— What you have to do —
Reproduce the lines of the listing word for word, starting at the line that contains "SMF © 2014 (53, 2546)" and stopping after the line that contains "r_chevallier (31, 1051)".

►

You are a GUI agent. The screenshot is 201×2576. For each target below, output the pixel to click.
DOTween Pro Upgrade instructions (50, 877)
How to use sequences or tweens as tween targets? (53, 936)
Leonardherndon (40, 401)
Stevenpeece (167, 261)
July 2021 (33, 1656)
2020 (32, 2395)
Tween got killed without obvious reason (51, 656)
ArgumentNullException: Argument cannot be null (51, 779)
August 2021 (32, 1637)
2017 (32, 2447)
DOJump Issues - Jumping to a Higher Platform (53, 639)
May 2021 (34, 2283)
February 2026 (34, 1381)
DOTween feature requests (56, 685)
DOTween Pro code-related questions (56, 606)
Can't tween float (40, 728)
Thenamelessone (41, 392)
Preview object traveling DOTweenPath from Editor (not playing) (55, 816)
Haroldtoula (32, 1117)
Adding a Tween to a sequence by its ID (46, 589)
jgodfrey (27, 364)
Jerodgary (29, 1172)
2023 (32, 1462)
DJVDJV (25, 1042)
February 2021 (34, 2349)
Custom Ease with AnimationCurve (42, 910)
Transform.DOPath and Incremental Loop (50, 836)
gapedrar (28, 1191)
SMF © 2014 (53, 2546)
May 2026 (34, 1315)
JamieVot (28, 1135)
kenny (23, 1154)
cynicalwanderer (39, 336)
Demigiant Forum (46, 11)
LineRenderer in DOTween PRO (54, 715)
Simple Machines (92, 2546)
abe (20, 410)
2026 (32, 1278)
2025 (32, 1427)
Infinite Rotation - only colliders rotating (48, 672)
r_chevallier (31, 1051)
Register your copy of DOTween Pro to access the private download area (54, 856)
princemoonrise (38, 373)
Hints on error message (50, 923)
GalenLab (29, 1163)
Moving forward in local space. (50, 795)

◄

— Solution —
SMF © 2014 (53, 2546)
May 2026 (34, 1315)
JamieVot (28, 1135)
kenny (23, 1154)
cynicalwanderer (39, 336)
Demigiant Forum (46, 11)
LineRenderer in DOTween PRO (54, 715)
Simple Machines (92, 2546)
abe (20, 410)
2026 (32, 1278)
2025 (32, 1427)
Infinite Rotation - only colliders rotating (48, 672)
r_chevallier (31, 1051)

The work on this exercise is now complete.